* [About this exercise]: Report back each line of the records that contains the string "Edit".

[Dataset records]
################
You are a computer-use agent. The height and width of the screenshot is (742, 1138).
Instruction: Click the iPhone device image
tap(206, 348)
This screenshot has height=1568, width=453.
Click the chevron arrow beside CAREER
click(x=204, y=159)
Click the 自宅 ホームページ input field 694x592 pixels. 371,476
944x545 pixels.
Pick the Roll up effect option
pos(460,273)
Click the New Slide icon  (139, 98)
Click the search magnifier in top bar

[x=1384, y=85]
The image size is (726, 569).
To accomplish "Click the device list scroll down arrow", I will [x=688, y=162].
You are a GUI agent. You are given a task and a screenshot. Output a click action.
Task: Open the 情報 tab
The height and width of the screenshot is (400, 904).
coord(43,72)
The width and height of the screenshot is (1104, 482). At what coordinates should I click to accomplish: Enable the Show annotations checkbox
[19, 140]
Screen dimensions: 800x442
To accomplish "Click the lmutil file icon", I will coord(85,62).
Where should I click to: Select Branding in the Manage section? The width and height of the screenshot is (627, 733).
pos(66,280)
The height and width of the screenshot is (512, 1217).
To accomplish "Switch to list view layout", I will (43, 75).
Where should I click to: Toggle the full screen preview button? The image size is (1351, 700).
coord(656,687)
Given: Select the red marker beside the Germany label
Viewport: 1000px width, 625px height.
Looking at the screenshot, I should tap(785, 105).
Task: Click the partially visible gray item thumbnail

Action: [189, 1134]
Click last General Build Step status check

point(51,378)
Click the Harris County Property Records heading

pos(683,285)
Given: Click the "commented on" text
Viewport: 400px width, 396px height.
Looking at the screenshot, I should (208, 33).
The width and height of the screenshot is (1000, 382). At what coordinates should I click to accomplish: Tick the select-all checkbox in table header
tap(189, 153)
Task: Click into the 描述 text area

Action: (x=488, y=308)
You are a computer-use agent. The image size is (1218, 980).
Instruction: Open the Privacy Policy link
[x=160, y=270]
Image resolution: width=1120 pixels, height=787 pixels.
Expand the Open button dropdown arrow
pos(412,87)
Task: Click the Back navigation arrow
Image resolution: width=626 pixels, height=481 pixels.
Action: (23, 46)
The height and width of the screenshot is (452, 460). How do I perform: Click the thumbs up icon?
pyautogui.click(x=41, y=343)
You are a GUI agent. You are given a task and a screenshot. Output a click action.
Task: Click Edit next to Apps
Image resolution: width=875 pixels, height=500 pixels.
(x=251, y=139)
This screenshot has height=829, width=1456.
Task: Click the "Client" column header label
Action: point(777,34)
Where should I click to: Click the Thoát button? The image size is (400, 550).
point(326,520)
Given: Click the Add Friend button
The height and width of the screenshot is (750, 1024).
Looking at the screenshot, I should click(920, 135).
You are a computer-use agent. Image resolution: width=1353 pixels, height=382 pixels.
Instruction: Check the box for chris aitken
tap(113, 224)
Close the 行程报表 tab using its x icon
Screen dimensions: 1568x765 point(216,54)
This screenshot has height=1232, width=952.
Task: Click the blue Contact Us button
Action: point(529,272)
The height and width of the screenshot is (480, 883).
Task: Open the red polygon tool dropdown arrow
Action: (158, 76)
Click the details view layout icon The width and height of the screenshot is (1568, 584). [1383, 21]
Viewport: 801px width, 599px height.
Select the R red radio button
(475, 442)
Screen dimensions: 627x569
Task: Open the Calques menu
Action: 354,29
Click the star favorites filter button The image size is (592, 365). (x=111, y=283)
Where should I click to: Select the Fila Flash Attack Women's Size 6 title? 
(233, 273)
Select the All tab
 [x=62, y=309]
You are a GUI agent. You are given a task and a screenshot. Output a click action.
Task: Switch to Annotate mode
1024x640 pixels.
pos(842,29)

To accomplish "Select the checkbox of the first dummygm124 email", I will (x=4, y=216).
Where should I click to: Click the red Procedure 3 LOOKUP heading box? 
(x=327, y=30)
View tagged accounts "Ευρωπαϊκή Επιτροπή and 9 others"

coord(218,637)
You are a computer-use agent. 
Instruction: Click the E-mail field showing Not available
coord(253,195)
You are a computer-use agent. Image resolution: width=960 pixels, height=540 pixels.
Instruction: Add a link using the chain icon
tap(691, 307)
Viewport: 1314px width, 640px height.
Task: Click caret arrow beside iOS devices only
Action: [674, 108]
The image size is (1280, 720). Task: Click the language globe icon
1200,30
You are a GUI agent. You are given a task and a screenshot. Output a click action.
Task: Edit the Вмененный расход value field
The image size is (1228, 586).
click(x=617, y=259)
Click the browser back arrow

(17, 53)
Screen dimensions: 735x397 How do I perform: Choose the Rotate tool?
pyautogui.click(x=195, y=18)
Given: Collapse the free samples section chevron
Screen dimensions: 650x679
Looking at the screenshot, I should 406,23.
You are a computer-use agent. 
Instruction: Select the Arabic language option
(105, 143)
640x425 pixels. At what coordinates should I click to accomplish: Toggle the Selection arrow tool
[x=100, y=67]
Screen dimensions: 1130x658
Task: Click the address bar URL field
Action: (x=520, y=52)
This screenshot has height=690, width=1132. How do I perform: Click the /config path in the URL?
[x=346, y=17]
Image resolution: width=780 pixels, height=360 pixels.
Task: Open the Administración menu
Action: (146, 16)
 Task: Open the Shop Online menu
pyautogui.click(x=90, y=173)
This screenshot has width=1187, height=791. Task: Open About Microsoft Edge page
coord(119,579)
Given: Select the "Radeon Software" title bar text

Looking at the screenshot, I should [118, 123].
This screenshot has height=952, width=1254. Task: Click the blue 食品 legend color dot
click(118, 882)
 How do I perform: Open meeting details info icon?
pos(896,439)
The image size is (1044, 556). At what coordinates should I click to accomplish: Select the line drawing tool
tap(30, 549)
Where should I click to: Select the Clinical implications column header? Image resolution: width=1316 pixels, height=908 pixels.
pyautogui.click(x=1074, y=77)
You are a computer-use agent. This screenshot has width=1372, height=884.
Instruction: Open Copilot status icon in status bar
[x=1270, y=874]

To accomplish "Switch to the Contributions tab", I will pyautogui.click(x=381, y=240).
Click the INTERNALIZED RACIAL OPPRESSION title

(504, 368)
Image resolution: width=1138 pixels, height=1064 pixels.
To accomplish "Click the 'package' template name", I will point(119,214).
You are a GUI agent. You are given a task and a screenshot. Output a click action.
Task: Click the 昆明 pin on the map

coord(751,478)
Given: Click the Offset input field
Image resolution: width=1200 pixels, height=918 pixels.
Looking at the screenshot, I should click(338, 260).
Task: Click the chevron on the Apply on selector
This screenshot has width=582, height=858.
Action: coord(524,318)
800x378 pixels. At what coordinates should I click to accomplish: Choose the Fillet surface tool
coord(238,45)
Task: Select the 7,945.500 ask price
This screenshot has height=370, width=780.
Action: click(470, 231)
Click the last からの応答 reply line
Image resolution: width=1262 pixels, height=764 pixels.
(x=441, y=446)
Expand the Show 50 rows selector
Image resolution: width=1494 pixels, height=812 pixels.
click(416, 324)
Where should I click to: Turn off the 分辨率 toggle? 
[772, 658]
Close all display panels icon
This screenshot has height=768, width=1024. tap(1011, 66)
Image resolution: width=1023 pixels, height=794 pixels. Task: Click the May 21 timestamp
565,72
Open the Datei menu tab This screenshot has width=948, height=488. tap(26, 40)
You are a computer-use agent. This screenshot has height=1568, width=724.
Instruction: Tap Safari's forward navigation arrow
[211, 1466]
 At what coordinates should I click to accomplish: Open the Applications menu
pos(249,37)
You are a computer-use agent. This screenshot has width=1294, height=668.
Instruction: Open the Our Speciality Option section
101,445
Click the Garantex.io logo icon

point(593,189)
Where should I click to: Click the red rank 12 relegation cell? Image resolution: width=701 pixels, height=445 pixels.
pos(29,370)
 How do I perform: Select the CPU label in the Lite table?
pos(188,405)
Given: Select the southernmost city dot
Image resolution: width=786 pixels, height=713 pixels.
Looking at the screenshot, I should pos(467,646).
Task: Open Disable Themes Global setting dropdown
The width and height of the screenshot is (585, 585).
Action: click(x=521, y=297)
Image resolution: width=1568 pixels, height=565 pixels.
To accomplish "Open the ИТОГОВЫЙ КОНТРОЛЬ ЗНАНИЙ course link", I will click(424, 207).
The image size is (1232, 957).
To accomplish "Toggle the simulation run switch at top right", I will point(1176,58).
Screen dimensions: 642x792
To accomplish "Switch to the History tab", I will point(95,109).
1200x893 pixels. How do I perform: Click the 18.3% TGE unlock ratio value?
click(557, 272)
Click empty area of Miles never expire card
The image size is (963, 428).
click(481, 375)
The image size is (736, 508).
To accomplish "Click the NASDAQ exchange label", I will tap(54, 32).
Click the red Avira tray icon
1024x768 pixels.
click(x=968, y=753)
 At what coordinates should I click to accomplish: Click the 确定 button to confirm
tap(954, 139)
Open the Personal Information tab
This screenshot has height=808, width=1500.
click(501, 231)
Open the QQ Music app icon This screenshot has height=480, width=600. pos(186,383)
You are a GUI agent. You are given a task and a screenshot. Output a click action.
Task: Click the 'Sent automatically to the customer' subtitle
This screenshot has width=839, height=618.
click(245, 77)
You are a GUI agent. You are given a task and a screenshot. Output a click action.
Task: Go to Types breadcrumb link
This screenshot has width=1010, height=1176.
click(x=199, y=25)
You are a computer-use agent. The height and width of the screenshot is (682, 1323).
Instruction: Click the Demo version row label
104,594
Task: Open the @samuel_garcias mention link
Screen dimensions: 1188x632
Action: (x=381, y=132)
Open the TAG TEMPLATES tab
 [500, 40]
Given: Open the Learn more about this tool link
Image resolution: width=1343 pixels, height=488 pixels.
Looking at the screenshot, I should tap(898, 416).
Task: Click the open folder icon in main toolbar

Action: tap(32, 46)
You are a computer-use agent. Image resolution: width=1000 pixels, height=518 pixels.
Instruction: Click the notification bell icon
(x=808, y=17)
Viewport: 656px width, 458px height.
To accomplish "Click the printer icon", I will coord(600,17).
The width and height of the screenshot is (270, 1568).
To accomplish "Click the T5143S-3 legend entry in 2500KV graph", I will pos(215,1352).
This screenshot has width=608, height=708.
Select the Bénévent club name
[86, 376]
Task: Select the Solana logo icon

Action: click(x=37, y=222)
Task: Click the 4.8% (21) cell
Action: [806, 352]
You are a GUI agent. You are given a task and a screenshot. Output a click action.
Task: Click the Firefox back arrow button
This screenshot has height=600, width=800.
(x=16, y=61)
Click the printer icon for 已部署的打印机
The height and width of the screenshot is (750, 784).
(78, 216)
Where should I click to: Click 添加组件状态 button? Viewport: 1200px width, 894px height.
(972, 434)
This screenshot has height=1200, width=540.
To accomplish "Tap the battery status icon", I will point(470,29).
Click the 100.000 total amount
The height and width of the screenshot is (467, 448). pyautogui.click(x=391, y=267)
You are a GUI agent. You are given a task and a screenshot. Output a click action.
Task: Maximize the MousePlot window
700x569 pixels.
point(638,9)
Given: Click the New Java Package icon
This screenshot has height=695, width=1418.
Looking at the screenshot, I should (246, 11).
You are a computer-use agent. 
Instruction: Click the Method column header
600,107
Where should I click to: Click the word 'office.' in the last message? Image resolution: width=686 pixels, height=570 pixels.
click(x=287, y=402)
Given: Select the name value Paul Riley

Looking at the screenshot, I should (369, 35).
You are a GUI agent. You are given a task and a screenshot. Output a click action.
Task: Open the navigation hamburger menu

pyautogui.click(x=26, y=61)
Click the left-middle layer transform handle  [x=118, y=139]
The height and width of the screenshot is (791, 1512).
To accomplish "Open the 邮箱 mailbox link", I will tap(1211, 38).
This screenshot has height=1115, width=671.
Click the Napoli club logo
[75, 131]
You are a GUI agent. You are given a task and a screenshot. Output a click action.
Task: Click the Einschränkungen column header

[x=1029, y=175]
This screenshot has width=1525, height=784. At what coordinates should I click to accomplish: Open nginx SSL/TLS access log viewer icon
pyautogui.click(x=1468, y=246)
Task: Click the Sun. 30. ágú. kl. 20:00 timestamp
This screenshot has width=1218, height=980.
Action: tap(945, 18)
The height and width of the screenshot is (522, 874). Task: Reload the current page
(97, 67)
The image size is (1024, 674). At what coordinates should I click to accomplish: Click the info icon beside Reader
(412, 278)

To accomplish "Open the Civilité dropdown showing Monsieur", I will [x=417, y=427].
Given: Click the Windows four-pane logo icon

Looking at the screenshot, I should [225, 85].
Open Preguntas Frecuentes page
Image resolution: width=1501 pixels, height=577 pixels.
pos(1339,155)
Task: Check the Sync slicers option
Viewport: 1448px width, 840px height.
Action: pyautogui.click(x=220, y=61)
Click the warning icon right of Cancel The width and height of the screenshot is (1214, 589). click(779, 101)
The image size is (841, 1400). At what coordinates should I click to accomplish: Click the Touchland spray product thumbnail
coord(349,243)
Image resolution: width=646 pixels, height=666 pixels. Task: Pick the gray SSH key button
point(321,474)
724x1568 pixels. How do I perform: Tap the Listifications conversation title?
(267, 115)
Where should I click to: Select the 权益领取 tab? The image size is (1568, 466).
################
* [Result for this exercise]:
Task: Click Edit next to Apps
Task: Edit the Вмененный расход value field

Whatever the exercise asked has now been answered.